EXERCISE INPUTS:
————————

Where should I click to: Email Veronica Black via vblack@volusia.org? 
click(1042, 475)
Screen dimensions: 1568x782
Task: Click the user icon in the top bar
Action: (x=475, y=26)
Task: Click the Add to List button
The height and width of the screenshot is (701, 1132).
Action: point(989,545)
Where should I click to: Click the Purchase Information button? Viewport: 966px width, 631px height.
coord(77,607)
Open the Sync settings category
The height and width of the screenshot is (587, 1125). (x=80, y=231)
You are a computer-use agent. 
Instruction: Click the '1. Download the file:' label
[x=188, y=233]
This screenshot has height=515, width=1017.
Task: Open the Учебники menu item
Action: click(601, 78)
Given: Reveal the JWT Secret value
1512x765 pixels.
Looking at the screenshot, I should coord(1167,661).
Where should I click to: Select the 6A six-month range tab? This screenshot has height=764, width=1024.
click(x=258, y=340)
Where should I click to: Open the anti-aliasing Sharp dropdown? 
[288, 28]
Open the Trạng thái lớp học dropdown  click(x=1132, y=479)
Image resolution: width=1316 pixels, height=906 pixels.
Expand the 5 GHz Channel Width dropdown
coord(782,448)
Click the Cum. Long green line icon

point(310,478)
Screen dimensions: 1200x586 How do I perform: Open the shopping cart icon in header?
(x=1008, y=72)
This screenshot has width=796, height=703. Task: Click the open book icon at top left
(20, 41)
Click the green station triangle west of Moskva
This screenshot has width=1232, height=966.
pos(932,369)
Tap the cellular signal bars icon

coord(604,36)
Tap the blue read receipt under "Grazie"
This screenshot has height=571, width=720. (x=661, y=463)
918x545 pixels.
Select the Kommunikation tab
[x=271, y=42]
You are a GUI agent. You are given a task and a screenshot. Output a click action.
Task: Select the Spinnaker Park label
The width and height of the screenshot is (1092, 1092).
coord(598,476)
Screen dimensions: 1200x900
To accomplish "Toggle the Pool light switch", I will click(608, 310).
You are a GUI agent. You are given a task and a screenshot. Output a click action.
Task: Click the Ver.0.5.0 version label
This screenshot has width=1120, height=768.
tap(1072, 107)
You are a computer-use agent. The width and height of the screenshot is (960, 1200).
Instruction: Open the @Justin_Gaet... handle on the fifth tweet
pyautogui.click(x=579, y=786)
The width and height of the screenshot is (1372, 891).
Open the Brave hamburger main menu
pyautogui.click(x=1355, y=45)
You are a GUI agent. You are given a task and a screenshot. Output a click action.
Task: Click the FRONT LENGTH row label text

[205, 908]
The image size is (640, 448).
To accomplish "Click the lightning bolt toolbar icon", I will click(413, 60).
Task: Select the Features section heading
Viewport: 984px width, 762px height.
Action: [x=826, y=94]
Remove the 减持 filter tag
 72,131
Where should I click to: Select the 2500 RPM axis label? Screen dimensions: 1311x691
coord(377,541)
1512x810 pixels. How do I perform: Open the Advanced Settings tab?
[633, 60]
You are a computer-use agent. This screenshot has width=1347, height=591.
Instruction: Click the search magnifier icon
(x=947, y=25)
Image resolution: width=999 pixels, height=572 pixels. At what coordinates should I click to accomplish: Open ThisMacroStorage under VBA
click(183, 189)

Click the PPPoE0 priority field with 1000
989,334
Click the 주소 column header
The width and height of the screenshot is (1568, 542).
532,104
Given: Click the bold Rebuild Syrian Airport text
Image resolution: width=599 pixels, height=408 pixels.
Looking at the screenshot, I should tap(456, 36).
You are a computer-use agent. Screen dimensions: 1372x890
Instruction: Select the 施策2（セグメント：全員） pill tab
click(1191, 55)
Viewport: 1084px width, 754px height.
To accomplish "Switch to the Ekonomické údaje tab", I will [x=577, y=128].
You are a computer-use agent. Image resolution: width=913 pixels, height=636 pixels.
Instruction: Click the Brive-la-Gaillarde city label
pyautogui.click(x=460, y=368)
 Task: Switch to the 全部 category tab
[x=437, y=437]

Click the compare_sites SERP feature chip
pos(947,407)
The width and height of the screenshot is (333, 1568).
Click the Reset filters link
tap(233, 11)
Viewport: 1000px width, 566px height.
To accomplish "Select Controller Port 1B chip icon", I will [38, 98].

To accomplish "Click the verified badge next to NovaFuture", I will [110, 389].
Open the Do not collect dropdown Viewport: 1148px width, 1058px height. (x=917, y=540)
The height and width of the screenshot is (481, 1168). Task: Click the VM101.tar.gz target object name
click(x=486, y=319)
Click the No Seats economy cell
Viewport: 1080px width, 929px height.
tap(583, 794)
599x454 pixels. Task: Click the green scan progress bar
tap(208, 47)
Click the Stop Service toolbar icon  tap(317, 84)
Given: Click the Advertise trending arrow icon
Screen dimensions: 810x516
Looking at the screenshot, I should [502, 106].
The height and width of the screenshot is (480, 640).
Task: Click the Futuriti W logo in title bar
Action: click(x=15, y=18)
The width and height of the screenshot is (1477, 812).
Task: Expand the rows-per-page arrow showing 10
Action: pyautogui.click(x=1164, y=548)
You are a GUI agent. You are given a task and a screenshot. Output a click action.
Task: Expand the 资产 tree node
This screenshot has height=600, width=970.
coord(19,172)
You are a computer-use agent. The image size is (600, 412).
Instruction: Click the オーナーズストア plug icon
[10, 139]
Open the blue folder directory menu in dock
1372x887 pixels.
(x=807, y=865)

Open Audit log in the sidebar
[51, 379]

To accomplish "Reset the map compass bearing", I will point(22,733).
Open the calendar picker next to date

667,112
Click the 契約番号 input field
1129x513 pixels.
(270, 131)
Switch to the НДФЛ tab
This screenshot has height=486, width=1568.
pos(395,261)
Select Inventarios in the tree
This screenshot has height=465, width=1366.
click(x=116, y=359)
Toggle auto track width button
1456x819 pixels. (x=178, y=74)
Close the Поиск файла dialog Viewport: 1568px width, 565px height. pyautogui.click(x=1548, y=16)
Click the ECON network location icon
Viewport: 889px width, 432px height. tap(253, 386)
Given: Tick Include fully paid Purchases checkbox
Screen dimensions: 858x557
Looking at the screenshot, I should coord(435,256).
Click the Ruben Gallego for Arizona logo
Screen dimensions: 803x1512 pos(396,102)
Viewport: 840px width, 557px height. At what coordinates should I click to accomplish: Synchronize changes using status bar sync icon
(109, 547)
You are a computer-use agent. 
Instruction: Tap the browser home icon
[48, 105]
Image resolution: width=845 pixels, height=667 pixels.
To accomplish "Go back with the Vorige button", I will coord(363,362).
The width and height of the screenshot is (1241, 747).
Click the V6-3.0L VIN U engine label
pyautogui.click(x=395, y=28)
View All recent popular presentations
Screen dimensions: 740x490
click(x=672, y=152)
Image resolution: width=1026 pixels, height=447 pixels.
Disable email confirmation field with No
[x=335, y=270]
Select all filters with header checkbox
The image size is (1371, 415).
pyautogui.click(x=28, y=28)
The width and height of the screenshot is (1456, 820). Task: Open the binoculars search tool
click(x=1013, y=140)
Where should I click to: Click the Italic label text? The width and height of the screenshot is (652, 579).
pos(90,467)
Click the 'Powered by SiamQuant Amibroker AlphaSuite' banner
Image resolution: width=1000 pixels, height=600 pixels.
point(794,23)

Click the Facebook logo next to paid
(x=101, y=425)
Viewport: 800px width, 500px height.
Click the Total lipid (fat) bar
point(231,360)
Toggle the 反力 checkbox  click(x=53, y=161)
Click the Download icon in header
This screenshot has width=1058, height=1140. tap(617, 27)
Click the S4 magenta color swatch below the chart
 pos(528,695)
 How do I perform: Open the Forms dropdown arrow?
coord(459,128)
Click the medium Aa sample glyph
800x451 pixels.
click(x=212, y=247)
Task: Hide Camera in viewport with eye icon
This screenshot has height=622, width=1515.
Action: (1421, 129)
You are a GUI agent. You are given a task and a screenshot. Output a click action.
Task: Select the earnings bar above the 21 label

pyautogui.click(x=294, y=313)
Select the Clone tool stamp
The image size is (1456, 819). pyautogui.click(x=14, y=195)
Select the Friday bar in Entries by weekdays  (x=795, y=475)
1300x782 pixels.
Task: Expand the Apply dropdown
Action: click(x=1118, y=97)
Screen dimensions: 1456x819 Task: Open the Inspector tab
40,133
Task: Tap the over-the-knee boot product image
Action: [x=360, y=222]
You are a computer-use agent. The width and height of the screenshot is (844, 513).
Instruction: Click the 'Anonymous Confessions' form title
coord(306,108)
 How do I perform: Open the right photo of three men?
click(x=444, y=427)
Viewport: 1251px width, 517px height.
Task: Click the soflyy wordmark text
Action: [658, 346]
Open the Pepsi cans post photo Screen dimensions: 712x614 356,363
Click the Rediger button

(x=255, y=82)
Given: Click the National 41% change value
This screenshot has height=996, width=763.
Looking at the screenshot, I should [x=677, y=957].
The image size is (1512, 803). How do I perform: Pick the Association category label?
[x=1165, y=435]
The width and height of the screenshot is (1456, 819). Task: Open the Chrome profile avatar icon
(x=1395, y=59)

————————

YOUR OBJECTIVE:
Copy the lines above verbatim, beginning with the line that contains "Toggle the 反力" and continuing through the line that contains "Action: [658, 346]".

OUTPUT FOR THIS EXERCISE:
Toggle the 反力 checkbox  click(x=53, y=161)
Click the Download icon in header
This screenshot has width=1058, height=1140. tap(617, 27)
Click the S4 magenta color swatch below the chart
 pos(528,695)
 How do I perform: Open the Forms dropdown arrow?
coord(459,128)
Click the medium Aa sample glyph
800x451 pixels.
click(x=212, y=247)
Task: Hide Camera in viewport with eye icon
This screenshot has height=622, width=1515.
Action: (1421, 129)
You are a GUI agent. You are given a task and a screenshot. Output a click action.
Task: Select the earnings bar above the 21 label

pyautogui.click(x=294, y=313)
Select the Clone tool stamp
The image size is (1456, 819). pyautogui.click(x=14, y=195)
Select the Friday bar in Entries by weekdays  (x=795, y=475)
1300x782 pixels.
Task: Expand the Apply dropdown
Action: click(x=1118, y=97)
Screen dimensions: 1456x819 Task: Open the Inspector tab
40,133
Task: Tap the over-the-knee boot product image
Action: [x=360, y=222]
You are a computer-use agent. The width and height of the screenshot is (844, 513).
Instruction: Click the 'Anonymous Confessions' form title
coord(306,108)
 How do I perform: Open the right photo of three men?
click(x=444, y=427)
Viewport: 1251px width, 517px height.
Task: Click the soflyy wordmark text
Action: [658, 346]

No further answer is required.